More and more Americans are drinking wine. In fact, we’re now the No. 1 wine-consuming country in the world! Yup, we sipped by the French and swirled by the Italians – and even left the Chinese staring at our empty decanter.
Like it or not, flannel wearers; skateboarders; and tapered sweatpants wearing hip-hop fans are leading the charge to more consumption. This means more wine is being served at bars, and also means our wine-speak will evolve. The mouth-feel-oakiness-tannin filled speak will not bode well in today’s wine world.
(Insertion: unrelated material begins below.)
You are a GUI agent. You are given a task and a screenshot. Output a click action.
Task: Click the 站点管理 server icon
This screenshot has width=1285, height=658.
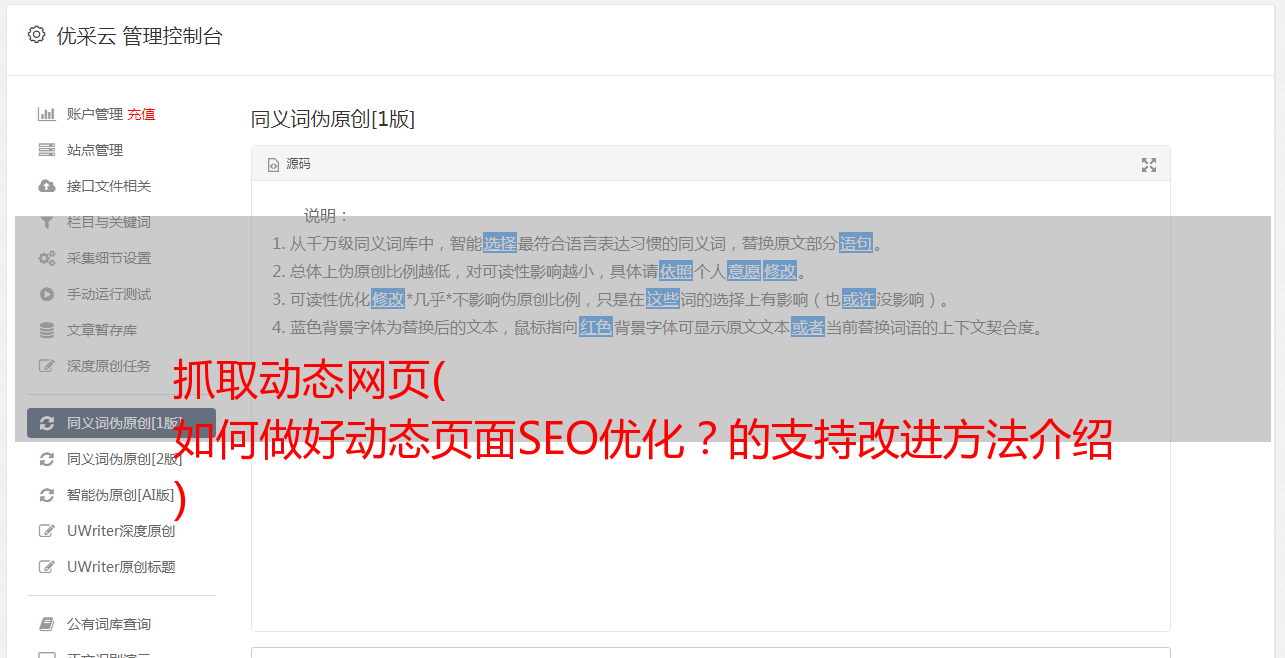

Millennials remember the ‘experience’ they had when drinking wine and from the experience emerges a story and this story is what recalls the wine.
While the wine-world is slowly evolving to the millennial consumers’ expectations, there is humor in this evolution. A friend sent us this article in which a bartender at a wine bar tells us her judgments about the people that order various wines. The full list of definitions can be found here – below are a few of our favorites. Enjoy!
Port: You own a lot of velvet.
Chardonnay: You are a middle-aged woman or a bottom, possibly both.
Merlot: You haven’t seen the Paul Giamatti classic Sideways. (If you haven’t seen it, get it now! $7)
Riesling: You enjoy the crisp taste of apples and alimony payments.